[Document text]:
# # #
Blogging Away Debt- Tricia is a well known blogger read by a large number of folks. Her perspective on Debt has helped me many times feel less isolated as I deal with my own debt issues.

Katie’s Crazy Ride- A newlywed’s perspective on life, that is refreshing, and fun.

Acquire Wisdom and Live with Passion- Sam’s Blog is great for a daily dose of inspiration, and putting things in perspective as to what is really important.

Christy’s Coffee Break- Another A list blogger with great comments, and contests. She has helped me improve my blogging ideas immensely.

There are may others that I read, that I hope to spotlight in the near future. If you have a blog you would like to nominate, please send me a comment, and I will check it out!.

Lastly in the spirit of my special series, here is my tribute to Mom’s.

~Another Day

Now and Then part IV-Apathy

Sep-14-2007 By Family Man

I have talked about the differences between what is and what was. I have talked about how technology has changed the landscape of the family. I talked about how the idea of entitlement has shaped the economic and cultural landscape of our world today.

When I think of some of the other differences between now and then, one thing comes to mind. Apathy.

What do I mean by Apathy? Well apathy is defined as “a state of indifference — where an individual is unresponsive or “indifferent” to aspects of emotional, social, or physical life.” And one thing that has changed over the last 20 to 30 years is the increase in apathy across the world. Lets take for example the political election process in the United States.

In the 1952 presidential race 63.3% of eligible citizens cast their vote. The US population at the time was 157,552,740. What that breaks down two is that 99,730,884 people voted. On local levels the number was closer to 70%, and 75% of individuals stated they followed world events, and politics.

By 1972, the amount of people voting in the presidential election had dropped to 55.2% of the population of 209,896,021. This means 115,862,603 voted. The number is higher, but if you thin about it, it actually means 12,761,771 or almost 13 million less people voted. And by the 2000 election the number of voters had dropped to 51%, or 19,378,986, or 19 Million less people voted. Projections for 2008 many experts have at less than 50%. Do you realize that if only 48% of eligible voter vote in the next election, 144 Million people will chose what happens to over 300 million?

In a 2006 Survey of 18-25 year olds that average that said they kept up on world events was only 41%. Of that about the same amount had voted. Why? The most common answer was that it “didn’t impact them directly.”
# # #
[Collected data entries]:
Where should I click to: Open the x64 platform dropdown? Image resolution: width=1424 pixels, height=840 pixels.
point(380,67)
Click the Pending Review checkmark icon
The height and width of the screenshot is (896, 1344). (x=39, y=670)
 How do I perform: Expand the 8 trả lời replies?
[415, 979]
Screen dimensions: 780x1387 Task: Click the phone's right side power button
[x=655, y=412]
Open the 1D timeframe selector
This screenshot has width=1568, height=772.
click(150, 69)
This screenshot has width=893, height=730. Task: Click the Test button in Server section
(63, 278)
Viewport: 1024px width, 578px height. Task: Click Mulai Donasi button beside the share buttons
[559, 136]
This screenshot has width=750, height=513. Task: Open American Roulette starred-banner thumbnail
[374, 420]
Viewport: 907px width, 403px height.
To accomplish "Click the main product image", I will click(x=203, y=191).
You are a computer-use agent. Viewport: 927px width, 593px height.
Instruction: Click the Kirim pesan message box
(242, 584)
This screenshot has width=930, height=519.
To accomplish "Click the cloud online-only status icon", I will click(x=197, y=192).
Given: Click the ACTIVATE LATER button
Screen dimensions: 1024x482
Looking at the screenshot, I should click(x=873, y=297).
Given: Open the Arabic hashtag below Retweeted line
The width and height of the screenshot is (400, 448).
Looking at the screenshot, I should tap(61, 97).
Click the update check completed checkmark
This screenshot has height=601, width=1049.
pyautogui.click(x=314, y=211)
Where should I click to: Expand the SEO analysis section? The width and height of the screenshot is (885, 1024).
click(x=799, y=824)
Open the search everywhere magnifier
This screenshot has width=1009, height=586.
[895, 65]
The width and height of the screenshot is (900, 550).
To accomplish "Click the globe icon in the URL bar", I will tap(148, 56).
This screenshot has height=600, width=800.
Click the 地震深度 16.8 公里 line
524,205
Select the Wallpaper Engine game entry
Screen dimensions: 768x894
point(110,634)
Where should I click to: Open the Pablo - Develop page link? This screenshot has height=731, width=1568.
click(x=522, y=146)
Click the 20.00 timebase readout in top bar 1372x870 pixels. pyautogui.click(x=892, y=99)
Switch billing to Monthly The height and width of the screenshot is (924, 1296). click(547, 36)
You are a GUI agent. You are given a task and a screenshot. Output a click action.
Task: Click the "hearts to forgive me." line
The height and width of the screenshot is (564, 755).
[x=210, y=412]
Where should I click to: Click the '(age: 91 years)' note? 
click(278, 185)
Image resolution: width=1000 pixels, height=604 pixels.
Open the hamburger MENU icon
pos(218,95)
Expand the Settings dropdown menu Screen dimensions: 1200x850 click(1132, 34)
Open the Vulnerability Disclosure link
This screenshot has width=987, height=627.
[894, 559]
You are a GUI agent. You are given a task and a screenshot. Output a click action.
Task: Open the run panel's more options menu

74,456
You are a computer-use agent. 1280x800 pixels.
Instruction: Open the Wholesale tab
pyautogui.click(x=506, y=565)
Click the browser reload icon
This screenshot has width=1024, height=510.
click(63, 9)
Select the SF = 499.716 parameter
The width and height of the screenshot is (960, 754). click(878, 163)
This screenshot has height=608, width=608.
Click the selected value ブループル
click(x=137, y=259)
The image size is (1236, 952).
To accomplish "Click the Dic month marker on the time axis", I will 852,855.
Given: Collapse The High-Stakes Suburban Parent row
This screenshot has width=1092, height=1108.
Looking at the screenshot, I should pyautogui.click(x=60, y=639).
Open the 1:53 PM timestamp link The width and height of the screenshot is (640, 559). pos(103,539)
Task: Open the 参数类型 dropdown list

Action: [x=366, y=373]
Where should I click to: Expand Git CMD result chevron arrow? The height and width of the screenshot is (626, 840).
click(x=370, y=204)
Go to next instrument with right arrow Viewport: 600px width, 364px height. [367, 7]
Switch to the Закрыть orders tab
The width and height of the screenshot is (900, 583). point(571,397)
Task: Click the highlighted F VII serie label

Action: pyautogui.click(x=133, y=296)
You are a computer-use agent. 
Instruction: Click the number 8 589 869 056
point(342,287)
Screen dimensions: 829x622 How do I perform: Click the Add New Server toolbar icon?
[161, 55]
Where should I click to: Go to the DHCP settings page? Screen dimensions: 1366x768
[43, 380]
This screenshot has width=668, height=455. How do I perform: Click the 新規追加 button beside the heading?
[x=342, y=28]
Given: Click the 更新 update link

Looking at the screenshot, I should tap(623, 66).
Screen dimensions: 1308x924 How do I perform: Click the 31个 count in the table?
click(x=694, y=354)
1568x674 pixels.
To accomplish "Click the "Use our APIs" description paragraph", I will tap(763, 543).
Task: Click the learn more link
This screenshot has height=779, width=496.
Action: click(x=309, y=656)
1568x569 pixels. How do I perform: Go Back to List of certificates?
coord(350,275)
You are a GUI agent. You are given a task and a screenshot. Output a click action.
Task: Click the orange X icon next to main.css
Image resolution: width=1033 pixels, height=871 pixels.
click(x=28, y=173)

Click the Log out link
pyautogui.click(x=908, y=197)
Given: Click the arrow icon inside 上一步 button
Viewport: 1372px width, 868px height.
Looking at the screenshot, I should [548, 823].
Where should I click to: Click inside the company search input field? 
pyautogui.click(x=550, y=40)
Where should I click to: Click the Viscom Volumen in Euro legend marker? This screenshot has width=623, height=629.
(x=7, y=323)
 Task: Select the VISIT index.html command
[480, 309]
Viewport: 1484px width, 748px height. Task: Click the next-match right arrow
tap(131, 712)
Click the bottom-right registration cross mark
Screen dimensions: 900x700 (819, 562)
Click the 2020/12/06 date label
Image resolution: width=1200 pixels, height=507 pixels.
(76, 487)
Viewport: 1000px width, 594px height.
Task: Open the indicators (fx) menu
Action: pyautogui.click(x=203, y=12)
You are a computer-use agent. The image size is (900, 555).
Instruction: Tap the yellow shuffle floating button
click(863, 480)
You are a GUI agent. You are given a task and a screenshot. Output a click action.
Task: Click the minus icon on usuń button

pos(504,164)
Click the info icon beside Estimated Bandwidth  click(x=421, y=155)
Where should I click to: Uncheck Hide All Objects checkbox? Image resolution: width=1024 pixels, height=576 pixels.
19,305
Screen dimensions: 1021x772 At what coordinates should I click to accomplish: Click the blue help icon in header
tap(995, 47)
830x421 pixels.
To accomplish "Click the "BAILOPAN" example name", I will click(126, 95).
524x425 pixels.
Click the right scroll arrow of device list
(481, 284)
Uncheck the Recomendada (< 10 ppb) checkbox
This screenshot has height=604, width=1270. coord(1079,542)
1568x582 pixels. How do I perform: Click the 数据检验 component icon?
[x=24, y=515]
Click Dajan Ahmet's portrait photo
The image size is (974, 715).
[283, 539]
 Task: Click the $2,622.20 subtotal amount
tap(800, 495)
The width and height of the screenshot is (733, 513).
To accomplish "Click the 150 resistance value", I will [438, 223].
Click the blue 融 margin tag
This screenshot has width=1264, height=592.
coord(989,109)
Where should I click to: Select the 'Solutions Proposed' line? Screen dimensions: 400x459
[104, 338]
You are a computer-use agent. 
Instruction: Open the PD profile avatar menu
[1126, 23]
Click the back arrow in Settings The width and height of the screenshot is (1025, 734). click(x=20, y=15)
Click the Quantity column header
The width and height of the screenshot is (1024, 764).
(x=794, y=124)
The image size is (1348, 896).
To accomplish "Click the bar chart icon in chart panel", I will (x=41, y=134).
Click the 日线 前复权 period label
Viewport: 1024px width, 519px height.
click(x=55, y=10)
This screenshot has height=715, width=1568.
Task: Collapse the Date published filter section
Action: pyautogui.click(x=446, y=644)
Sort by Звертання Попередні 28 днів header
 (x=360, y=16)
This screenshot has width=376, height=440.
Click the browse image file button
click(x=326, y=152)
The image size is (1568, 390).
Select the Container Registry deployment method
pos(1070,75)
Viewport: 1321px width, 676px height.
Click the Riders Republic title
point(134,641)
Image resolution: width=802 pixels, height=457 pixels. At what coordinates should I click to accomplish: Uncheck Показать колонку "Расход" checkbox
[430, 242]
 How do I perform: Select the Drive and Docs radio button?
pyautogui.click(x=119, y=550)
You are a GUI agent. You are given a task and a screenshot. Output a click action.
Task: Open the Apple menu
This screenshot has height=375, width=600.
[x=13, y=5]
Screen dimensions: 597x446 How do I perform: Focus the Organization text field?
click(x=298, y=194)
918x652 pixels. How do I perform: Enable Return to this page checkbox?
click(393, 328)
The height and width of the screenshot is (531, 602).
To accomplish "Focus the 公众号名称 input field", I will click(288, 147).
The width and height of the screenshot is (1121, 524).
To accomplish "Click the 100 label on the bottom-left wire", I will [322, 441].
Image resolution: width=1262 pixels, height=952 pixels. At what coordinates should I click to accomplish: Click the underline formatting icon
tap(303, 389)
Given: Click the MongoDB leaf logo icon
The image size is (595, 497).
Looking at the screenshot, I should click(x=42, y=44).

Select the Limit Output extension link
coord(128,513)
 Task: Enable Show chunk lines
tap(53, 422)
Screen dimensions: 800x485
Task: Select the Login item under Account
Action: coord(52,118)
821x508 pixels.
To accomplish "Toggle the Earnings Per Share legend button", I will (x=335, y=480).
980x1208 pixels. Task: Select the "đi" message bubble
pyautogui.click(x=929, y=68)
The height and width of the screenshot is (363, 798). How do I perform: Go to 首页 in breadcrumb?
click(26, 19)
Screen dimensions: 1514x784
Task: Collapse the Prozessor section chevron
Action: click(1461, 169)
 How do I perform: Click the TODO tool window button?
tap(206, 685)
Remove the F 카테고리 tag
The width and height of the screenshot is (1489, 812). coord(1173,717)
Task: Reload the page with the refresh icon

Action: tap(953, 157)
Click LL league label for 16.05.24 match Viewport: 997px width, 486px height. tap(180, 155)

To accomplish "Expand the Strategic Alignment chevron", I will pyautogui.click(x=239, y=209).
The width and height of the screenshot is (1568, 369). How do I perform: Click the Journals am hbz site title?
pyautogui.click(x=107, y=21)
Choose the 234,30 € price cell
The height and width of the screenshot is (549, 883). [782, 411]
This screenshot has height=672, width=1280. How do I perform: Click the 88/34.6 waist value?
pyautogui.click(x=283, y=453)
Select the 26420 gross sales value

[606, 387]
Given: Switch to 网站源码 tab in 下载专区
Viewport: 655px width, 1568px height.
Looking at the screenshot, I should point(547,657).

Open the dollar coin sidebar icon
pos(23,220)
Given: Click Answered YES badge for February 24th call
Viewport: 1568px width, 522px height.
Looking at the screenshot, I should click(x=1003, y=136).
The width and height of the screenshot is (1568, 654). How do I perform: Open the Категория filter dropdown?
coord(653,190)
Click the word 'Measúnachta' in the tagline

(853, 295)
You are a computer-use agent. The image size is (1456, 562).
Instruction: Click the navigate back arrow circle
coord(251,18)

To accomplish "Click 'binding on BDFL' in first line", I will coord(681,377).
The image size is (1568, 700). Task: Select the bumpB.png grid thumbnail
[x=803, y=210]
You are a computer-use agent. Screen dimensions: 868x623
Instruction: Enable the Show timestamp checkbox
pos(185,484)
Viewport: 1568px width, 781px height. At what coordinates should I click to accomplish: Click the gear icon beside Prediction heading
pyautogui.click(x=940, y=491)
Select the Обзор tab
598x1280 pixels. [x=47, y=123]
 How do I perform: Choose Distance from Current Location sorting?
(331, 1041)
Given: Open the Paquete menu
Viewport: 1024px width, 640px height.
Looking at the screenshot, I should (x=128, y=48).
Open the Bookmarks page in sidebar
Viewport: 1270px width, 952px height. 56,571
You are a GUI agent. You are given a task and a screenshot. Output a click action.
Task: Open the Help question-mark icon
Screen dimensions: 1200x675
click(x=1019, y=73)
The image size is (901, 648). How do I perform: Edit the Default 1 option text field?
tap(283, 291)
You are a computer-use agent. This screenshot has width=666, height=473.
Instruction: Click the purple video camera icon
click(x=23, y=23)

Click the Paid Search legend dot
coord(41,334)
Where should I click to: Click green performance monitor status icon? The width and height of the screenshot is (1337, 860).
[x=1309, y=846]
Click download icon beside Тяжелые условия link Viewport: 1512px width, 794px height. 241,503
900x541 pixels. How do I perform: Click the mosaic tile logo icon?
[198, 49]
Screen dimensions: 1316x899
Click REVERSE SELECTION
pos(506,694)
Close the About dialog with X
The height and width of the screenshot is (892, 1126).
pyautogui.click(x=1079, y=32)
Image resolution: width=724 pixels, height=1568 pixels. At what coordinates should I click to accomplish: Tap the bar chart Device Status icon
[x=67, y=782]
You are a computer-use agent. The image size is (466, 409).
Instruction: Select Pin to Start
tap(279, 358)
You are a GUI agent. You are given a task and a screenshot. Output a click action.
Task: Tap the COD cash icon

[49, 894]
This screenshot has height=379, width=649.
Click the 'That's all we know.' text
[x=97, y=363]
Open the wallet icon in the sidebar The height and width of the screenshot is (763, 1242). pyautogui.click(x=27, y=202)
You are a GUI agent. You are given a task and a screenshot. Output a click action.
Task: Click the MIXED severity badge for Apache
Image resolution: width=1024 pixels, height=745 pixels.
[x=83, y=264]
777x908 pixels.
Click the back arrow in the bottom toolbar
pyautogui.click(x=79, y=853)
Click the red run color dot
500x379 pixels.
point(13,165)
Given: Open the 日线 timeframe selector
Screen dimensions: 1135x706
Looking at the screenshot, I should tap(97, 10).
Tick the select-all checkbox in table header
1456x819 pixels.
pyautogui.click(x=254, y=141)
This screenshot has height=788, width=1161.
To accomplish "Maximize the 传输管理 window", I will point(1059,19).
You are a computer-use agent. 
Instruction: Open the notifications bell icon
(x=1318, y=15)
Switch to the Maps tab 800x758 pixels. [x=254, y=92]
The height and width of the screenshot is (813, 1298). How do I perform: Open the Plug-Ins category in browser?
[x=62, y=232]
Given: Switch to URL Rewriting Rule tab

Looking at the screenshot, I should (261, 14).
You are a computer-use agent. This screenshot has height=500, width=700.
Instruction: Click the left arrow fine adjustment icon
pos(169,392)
# # #
[Tasks to complete]:
a - In the post on apathy, what percentage of eligible citizens voted in the 1952 presidential race?
b - List the titles of all the blogs recommended in the blog post text.
c - Continue the post on apathy and voting from the point where it ends.

[Answer list]:
a - 63.3%

b - Blogging Away Debt, Katie’s Crazy Ride, Acquire Wisdom and Live with Passion, Christy’s Coffee Break

c -
What are the reasons for this apathy among us? Well some of them are caused I believe by technology, and entitlement. How do I mean that? Well I discussed on a previous blog post, how my grandfather compared the last 94 years he had lived. One thing he pointed out was even in the 40’s news and events were not so readily accessible. News was usually at least a day old when you got it. So you digested it and looked for it. Today it is at our fingertips. We can find it 24/7, 365. So what happens? I think we become numb to it. How easy is it to be involved in the world around you and truly understand it, when it bombards you relentlessly?

I think another reason is that today people are more involved with themselves as opposed to the world, and even their community. Gone are many of the civic organizations that once existed. And those that do have seen their membership drop significantly in the past two decades.

Thinks about our schools. Many today are focused on scores and grades, as opposed to well rounded children, in both education of facts and education of community. As much as we gain, we loose.

It’s up to us as people, to change this. And I do see the signs of positive change. People who remind us of the important things in life. And it is those things that will return us to a real world community again.

The next item in this series will be focused on the positive impacts of the last 20 years, because there are so many. So understand that this series is intended to balance both the positive and the negative, and provide us with insight into the world we live in, and how we can change it for the better.

The world is run by the people that show up. I hope I am one of them.